→ ZITIERTER TEXT
□ □ □ □

Acherner Initiative gegen Pflichtzölibat zieht Kreise
»Vergebliche Mühe« meinen die einen, »endlich eine Möglichkeit, seine Meinung zu äußern«, sagen die anderen. Die von einer Acherner Initiative engagierter katholischer Christen ausgehende Unterschriftensammlung gegen den Pflichtzölibat für katholische Priester bietet eine Plattform für unzufriedene Katholiken.
Mehr als 1300 Menschen aus ganz Deutschland haben die Eingabe an Verantwortliche in der katholischen Kirche im Internet bisher unterzeichnet. Zukunftsfähiger, glaubwürdiger und menschenfreundlicher wünschen sie sich ihre Kirche. Sie sind davon überzeugt, dass die Aufhebung der verpflichteten Ehelosigkeit und Keuschheit von Priestern dazu beitragen würde.

□ □ □ □

→ Einträge dazu, wo Objekte erscheinen
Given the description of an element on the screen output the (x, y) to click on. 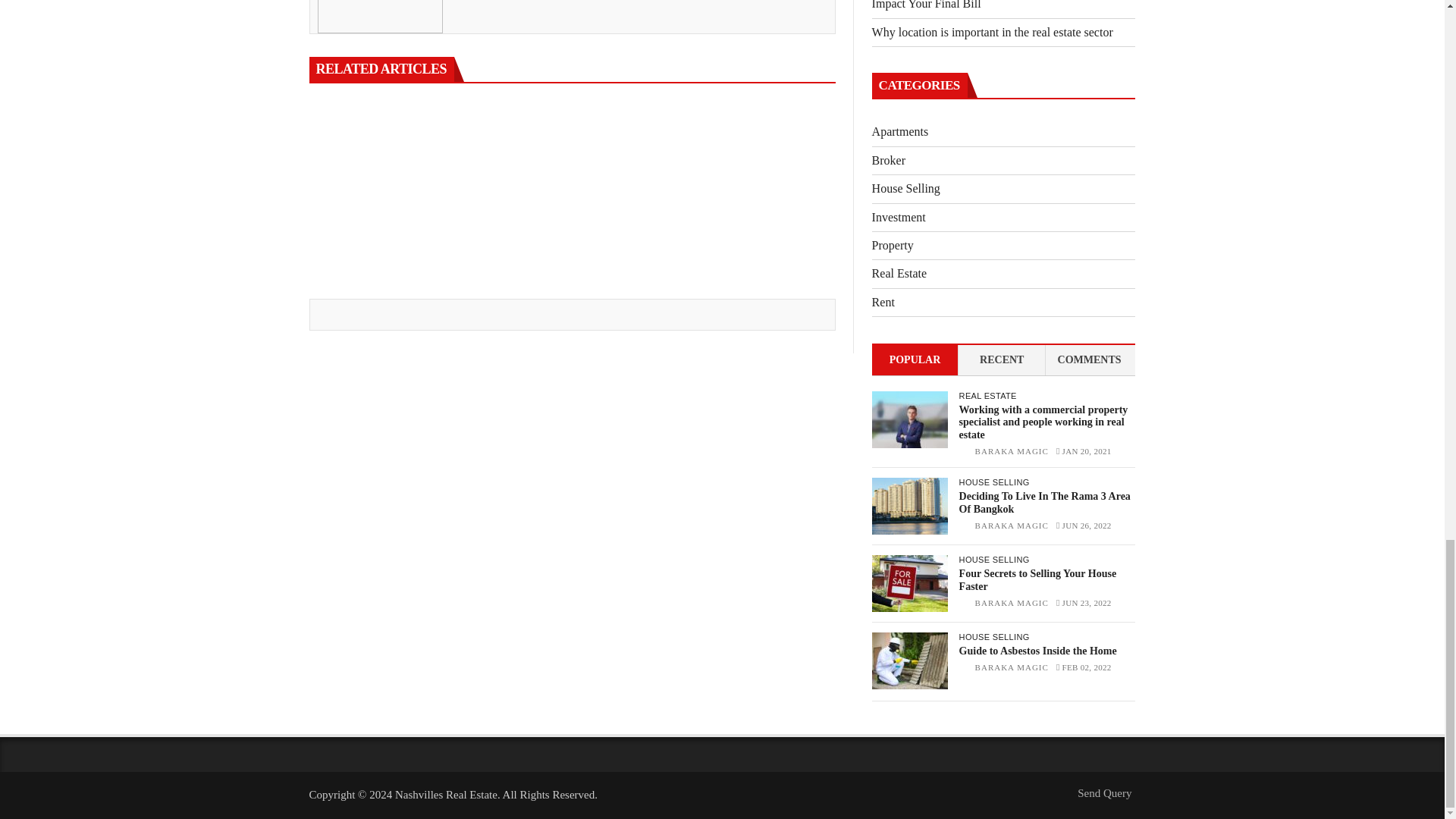
Posts by Baraka Magic (1011, 450)
Deciding To Live In The Rama 3 Area Of Bangkok (909, 505)
Given the description of an element on the screen output the (x, y) to click on. 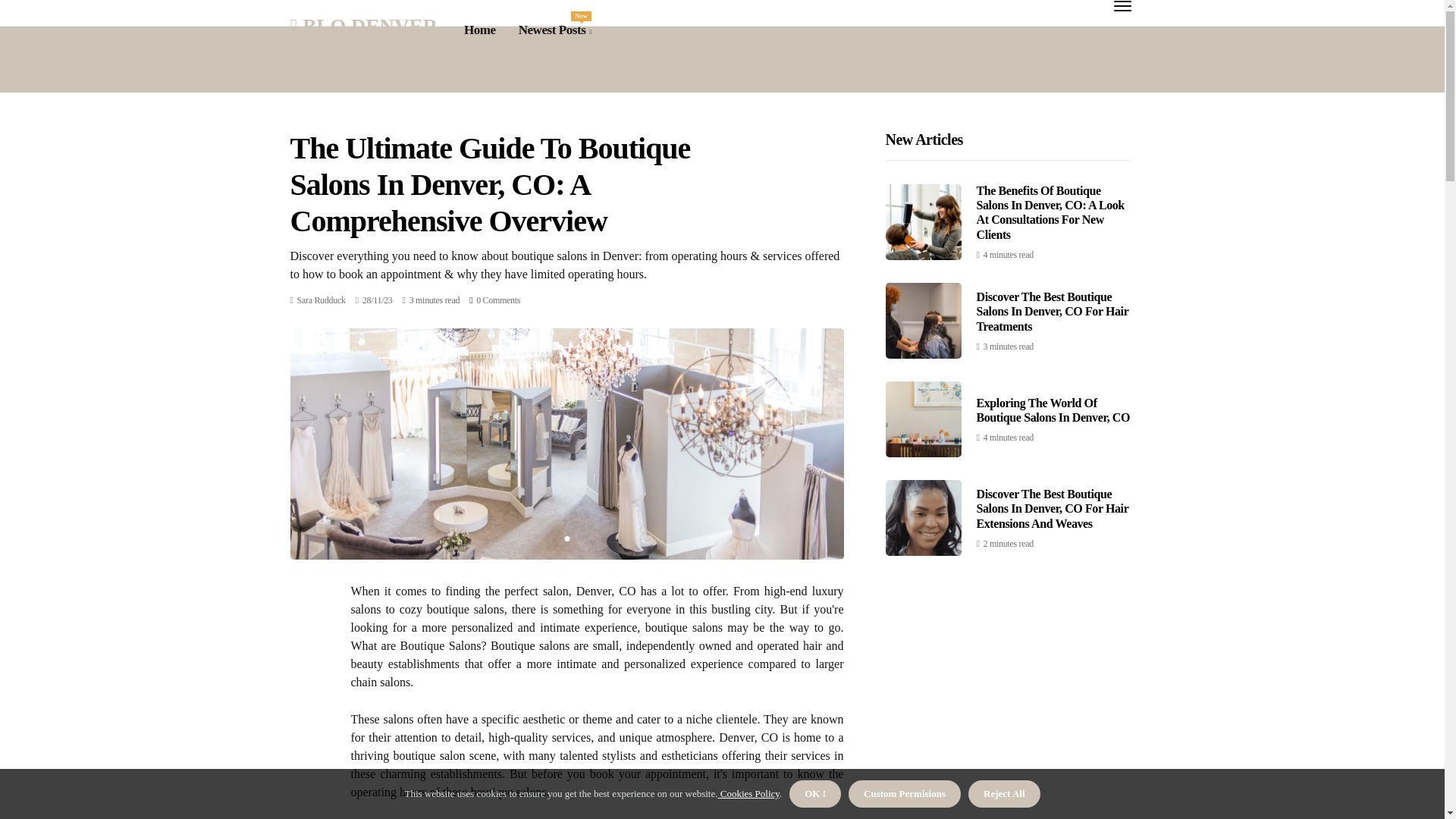
Sara Rudduck (321, 299)
0 Comments (497, 299)
BLO DENVER (362, 26)
Posts by Sara Rudduck (554, 30)
Exploring The World Of Boutique Salons In Denver, CO (321, 299)
Given the description of an element on the screen output the (x, y) to click on. 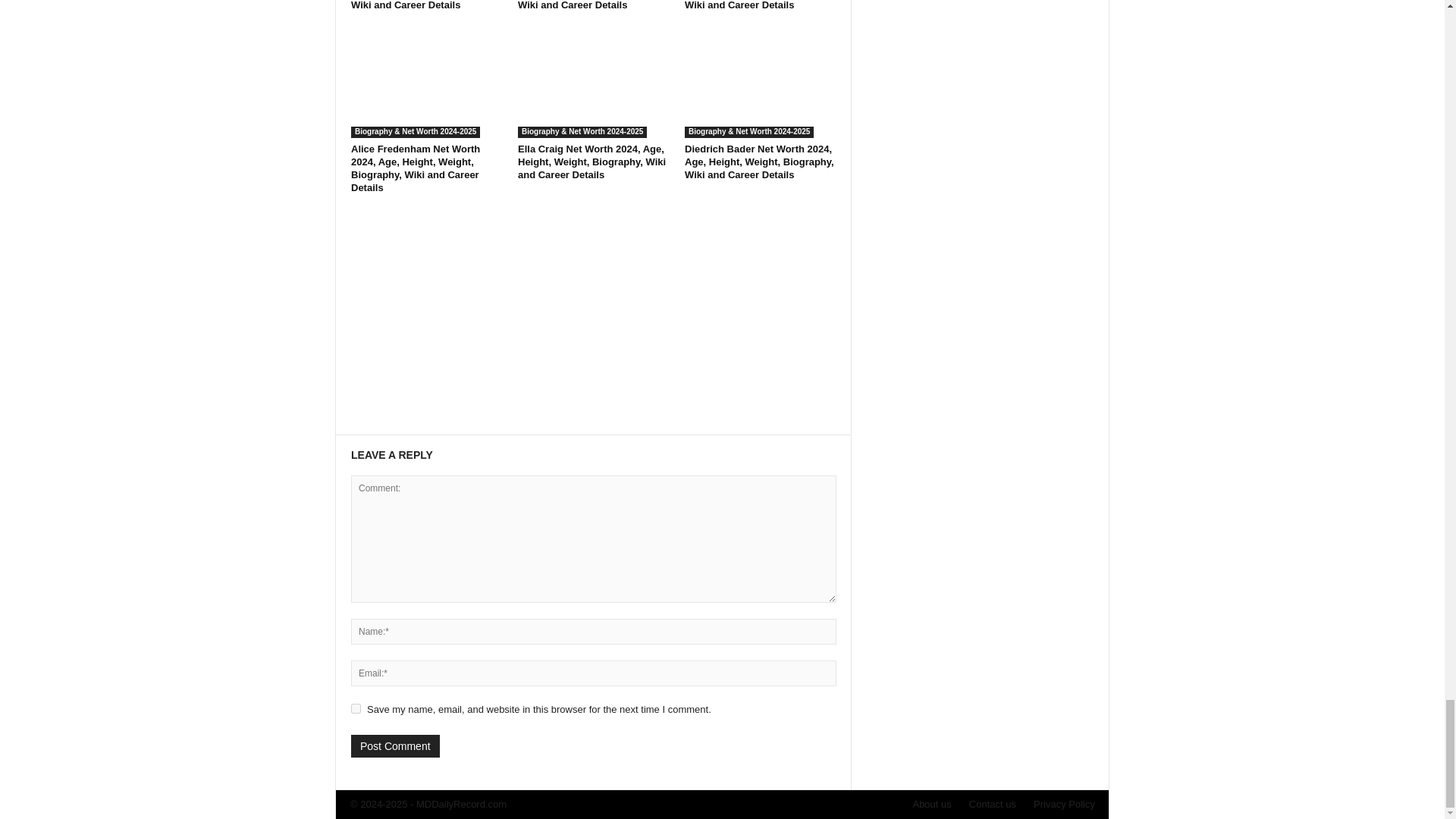
Post Comment (394, 745)
yes (355, 708)
Given the description of an element on the screen output the (x, y) to click on. 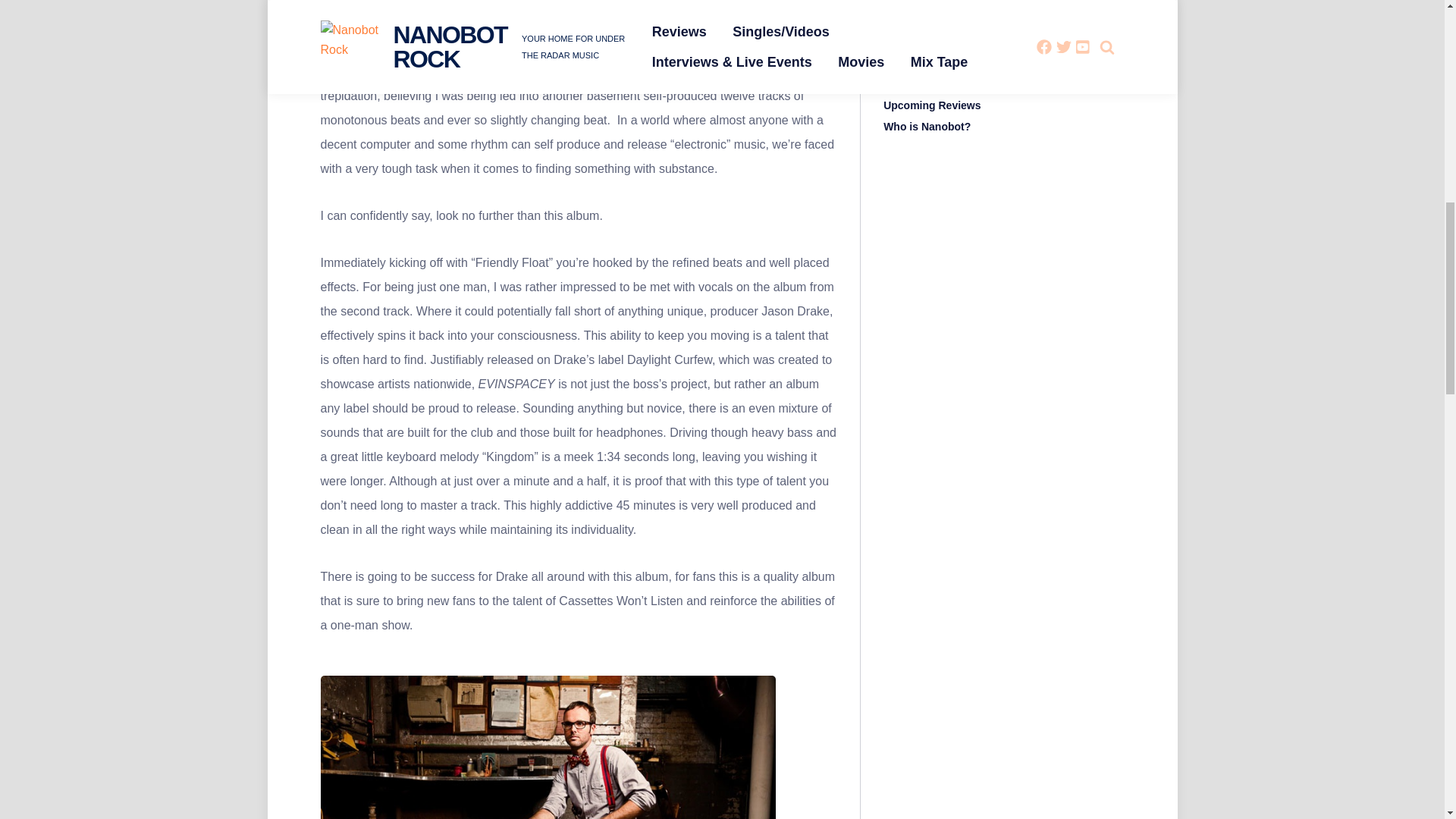
Home (897, 62)
Archive (902, 41)
Cassettes Won't Listen (547, 747)
Given the description of an element on the screen output the (x, y) to click on. 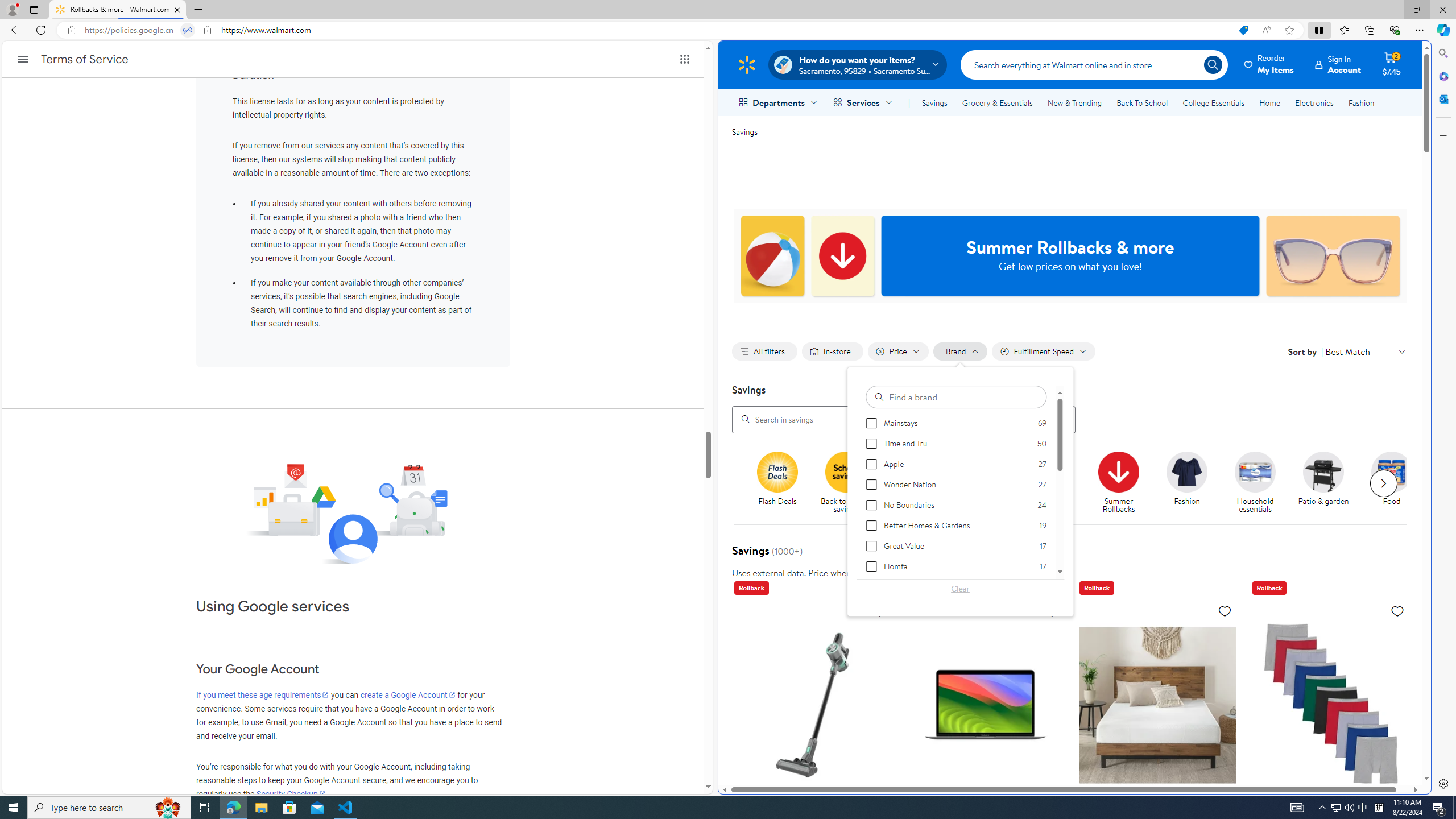
Patio & garden (1323, 471)
Tabs in split screen (187, 29)
College Essentials (1213, 102)
$20 & under (986, 483)
Fashion (1186, 471)
Back To School (1141, 102)
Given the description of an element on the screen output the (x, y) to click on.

□ □ □ □

→ AUFGABEN
- 1) Prüfen Sie, ob die folgenden Aussagen mit dem Text über die Acherner Initiative übereinstimmen: (a) Mehr als 1300 Menschen haben die Eingabe bereits unterzeichnet. (b) Die Unterschriften werden auf Papierlisten gesammelt. (c) Die Unterzeichner wünschen sich eine zukunftsfähigere Kirche. Antworten Sie jeweils mit Ja oder Nein und belegen Sie die Antwort mit einem wörtlichen Zitat.
- 2) Nennen Sie alle Eigenschaften, die sich die Unterzeichner laut dem Text über die Acherner Initiative für ihre Kirche wünschen.
- 3) Setzen Sie den Text über die Acherner Initiative gegen den Pflichtzölibat nach seinem letzten Satz fort.

→ LÖSUNGEN
- 1)
(a) Ja: „Mehr als 1300 Menschen aus ganz Deutschland haben die Eingabe an Verantwortliche in der katholischen Kirche im Internet bisher unterzeichnet.“
(b) Nein: „die Eingabe an Verantwortliche in der katholischen Kirche im Internet bisher unterzeichnet“
(c) Ja: „Zukunftsfähiger, glaubwürdiger und menschenfreundlicher wünschen sie sich ihre Kirche.“

- 2) Zukunftsfähiger, glaubwürdiger, menschenfreundlicher

- 3)
Ins freie Ermessen
Karin Jäckel aus Oberkirch begründet ihre Unterschrift so: »Es handelt sich um ein uraltes amtskirchliches Diktat mit speziellem Grausamkeitsfaktor, durch den seit dem Tag der Einführung bis heute schweres Leid verursacht wird. Die Pflicht zum Zölibat muss daher als Voraussetzung für den Priesterberuf abgeschafft und das Leben im Zölibat ins freie Ermessen von Priestern gestellt werden.« Wie zum Beweis kommentiert eine Frau aus München anonym: »Ich bin die Enkelin eines katholischen Priesters. Mein Vater und seine sieben Geschwister sind Priesterkinder.«
Menschliche Gesetze stünden dem Einsatz verheirateter, bewährter und ausgebildeter Männer als Priester entgegen, schreibt Fred Ritzhaupt aus Göppingen, selbst ehemaliger Priester. Manuela Zeller aus Sasbach stellt fest: »Die Kirche braucht junge engagierte Priester..., die auch ihre Liebe leben sollen!«
»Wir hatten mit dem Zölibat in den letzten 100 Jahren genügend menschliche Probleme«, so die Auffassung von Hans Denk aus Achern. Diese Petition sei wichtig, weil die Abschaffung des Pflichtzölibats viele Priester befreien würde, begründet Sieglinde Rösch aus Achern. Priester könnten dann »wie jeder andere Mensch ihrem Herzen folgen, und zwar in der Ausübung ihres Priesteramtes und in ihrer Liebe zu einer Lebenspartnerin«.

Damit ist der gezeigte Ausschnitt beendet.